Your objective —
Using the records below, filter for lines that contain the string "button" and copy them out.
>>>
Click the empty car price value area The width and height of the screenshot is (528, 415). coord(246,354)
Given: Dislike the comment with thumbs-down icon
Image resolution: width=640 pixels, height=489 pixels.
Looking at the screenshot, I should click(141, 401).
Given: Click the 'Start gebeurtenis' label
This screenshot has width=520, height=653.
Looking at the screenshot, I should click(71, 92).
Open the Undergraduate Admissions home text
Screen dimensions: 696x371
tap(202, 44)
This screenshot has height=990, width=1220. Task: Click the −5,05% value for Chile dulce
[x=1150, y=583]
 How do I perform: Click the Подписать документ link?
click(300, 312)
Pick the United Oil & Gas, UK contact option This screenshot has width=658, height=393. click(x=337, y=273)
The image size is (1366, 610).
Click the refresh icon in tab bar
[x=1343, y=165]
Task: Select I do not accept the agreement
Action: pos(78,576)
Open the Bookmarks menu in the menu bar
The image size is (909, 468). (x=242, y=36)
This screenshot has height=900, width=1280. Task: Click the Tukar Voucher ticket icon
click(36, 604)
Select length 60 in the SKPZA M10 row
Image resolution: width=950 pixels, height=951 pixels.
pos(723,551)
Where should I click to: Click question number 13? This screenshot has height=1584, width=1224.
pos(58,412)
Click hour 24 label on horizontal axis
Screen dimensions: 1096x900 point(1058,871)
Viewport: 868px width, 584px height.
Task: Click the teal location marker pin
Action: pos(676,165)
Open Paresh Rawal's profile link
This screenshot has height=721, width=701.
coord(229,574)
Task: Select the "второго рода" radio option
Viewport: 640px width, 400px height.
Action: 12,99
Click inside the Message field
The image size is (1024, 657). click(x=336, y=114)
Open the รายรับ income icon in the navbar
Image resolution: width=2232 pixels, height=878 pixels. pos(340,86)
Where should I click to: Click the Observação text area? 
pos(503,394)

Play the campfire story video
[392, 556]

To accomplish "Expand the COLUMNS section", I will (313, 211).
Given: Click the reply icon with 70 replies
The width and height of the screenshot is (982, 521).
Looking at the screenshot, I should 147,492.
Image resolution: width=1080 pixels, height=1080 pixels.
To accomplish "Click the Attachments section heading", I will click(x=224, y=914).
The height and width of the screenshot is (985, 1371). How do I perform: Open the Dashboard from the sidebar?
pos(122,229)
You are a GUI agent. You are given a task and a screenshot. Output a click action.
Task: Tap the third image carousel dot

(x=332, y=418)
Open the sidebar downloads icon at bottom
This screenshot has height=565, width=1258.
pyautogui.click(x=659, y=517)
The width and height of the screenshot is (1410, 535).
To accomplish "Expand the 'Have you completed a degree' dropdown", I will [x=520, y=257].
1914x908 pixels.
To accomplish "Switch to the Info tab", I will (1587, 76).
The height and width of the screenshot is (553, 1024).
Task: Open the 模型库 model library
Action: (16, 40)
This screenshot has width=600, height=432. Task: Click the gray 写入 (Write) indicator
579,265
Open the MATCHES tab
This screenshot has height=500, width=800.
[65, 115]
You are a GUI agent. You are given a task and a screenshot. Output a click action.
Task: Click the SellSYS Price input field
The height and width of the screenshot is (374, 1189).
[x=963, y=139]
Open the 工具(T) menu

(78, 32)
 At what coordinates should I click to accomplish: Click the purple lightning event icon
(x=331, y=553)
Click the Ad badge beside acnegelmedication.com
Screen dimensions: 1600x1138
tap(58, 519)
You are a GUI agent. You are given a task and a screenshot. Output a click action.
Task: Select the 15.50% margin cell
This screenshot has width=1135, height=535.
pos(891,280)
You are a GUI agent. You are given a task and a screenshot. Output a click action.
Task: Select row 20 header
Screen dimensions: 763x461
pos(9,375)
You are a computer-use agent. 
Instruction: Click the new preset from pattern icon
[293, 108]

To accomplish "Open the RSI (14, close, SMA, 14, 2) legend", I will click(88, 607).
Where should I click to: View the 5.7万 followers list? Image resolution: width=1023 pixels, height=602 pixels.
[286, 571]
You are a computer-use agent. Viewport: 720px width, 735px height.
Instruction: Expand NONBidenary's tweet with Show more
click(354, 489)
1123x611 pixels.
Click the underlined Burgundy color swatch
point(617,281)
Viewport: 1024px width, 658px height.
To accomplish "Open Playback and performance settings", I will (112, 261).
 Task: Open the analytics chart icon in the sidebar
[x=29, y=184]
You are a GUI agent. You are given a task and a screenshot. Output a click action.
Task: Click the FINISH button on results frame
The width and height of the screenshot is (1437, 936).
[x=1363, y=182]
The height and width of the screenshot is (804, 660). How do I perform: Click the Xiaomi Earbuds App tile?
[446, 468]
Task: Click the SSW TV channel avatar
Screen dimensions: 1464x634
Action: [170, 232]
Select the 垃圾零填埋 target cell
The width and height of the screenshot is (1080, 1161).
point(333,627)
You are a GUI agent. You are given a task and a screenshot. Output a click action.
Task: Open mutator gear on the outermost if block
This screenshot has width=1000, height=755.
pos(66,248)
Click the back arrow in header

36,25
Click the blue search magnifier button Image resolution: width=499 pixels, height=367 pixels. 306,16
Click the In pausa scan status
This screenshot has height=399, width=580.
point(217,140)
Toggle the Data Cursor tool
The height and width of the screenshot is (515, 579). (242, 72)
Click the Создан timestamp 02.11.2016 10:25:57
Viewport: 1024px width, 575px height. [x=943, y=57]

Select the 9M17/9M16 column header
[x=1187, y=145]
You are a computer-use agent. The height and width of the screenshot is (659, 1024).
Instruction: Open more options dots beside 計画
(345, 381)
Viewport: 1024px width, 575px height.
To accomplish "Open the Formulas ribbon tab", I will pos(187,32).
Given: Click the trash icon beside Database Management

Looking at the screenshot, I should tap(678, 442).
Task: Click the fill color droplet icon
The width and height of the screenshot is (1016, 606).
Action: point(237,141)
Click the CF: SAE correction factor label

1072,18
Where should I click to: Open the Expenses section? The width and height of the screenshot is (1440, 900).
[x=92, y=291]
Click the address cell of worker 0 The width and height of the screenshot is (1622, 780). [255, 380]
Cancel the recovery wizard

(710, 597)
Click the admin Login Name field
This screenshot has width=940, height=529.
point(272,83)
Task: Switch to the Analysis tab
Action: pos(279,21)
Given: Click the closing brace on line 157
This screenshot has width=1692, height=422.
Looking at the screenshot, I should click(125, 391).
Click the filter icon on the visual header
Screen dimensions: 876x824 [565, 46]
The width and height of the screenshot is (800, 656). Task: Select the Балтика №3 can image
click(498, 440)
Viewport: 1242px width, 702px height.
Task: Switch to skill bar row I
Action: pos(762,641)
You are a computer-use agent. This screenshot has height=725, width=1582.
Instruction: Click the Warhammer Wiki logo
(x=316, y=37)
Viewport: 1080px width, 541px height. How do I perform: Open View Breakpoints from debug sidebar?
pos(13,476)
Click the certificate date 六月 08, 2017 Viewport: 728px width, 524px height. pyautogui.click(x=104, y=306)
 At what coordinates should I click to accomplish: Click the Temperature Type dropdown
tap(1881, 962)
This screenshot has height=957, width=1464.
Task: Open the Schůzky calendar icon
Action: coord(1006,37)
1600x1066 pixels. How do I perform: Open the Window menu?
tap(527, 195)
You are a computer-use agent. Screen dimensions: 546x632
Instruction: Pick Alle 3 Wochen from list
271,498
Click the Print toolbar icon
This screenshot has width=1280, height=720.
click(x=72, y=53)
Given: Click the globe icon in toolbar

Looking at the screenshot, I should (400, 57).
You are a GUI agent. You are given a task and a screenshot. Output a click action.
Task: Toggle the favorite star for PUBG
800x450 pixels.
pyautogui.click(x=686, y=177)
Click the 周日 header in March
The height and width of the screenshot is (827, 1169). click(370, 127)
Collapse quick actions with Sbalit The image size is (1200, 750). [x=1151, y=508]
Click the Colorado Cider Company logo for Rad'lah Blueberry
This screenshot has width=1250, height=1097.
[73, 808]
<<<
Result of this task —
Task: Click the FINISH button on results frame
Click the blue search magnifier button Image resolution: width=499 pixels, height=367 pixels. 306,16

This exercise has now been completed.